Mon corps se cabre soudainement à l'écoute de ces paroles, les mains fermement posées sur mes oreilles. Autre chose que l'on ne dit pas : les esprits errants ressentent toutes sortes de sensations physiques dès l'instant où ils sont embauchés.

  • Mon ouïe , ma précieuse ouïe , rendez la moi. supplié-je le dos rond.
  • La grande Chimère te donnera ce que tu voudras si tu travailles. VIENS ! hurle mon tortionnaire en me traînant par le col.

La personne qui me crie dans les oreilles est Antoine, un fossoyeur du village. Intérieurement, je le surnomme : les cordes montagneuses. Pour la simple et bonne raison que sa voix, si forte et désagréable, se fait entendre dans toute la vallée. Je suis sûre qu'avec de l'entrainement, il sera capable de faire trembler la terre.

 La relation que j'ai avec lui est toute simple : nous sommes des semblables. Antoine est lui aussi un esprit errant, mais considéré comme étant de rang supérieur grâce à son emploi stable. Dans ce monde, un CDI, c'est le saint Graal ! Le travail t'empêche de disparaître, et t'octroie la protection de la grande Chimère, divinité de ce monde peuplé de monstres.

  • Là ! Aide moi à creuser ces trous ! ET QUE ÇA SAUTE !

Je repositionne mes mains contre mes oreilles. Vraiment, je me demande si ce gars est capable de chuchoter. Je soupire, prend une pelle puis commence mon travail à contrecœur .

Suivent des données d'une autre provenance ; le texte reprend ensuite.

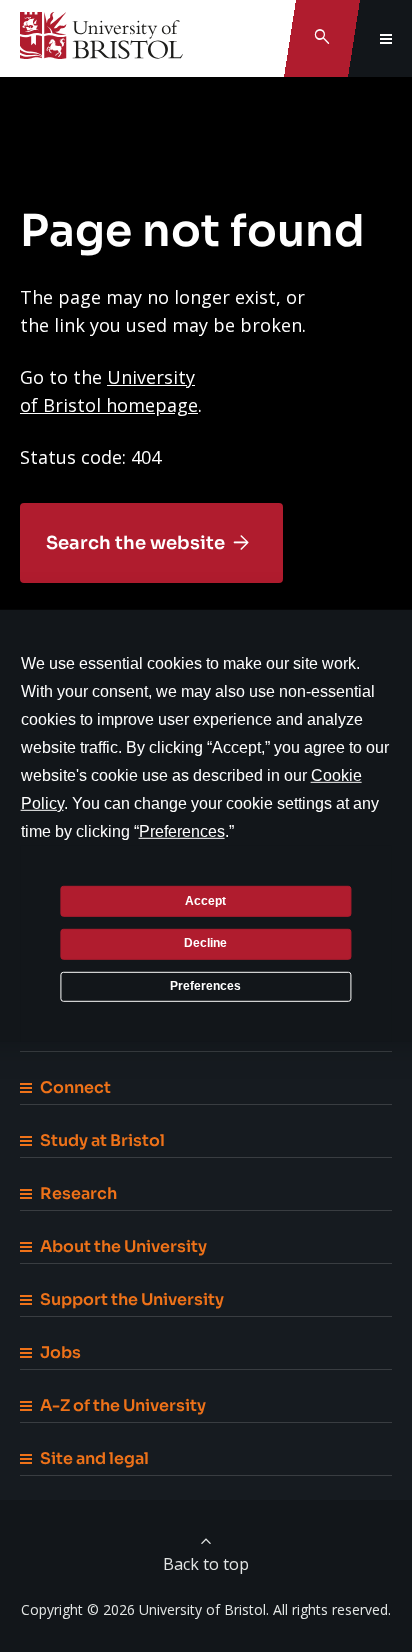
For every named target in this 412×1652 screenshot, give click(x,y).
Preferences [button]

 Gravice est un village dédié aux morts. Sa population contient des faucheurs et des fossoyeurs. Dans nos cimetières, ce sont surtout les humains qui sont enterrés. Victimes d'une guerre passée contre les monstres. Désormais, cette espèce est considérée comme disparue. D'après certains villageois, je serais le fantôme de l'un d'entre eux, tout comme Antoine. Ce qui explique notre apparence très humaine. Et pourtant, ce genre de rumeurs ne m'atteint pas. Qu'importe mon passé, c'est le présent qui compte. Si seulement, tout le monde pouvait penser comme ça.

  • Qu'est-ce que tu faisais à rêvasser ?! demande Antoine entre deux coups de pelle.

Ah, si seulement tu pouvais enlever les points d'exclamation qui se mettent systématiquement à la fin de tes phrases.

  • Je cherchais un arc-en-ciel, je voulais en voir un, répliqué-je en essayant de me concentrer sur le travail.
  • Pourquoi en chercher un ?! TU COMPTES TE RÉINCARNER ?!

Ça a y est, je les sens. Mes premiers acouphènes de la journée.

 Ici, à Gravice, une légende est ancrée dans l'histoire du village. Les arcs-en-ciel sont les escaliers vers l'outre monde. Cela explique peut-être pourquoi les esprits errants apparaissent à leur pied. Qui sait ? Il se peut que nous soyons tombés après avoir loupé une marche lors de notre ascension. Pour ma part ça ne m'étonnerais pas.

  • Non, je cherchais juste à voir quelque chose d'intéressant.

Il faut dire que ce village est ennuyeux. Après tout, rien ne s'y passe. Les arcs-en-ciel sont, au moins, la seule chose incroyable ici. Alors quitte à ne rien faire, autant que j'en vois un.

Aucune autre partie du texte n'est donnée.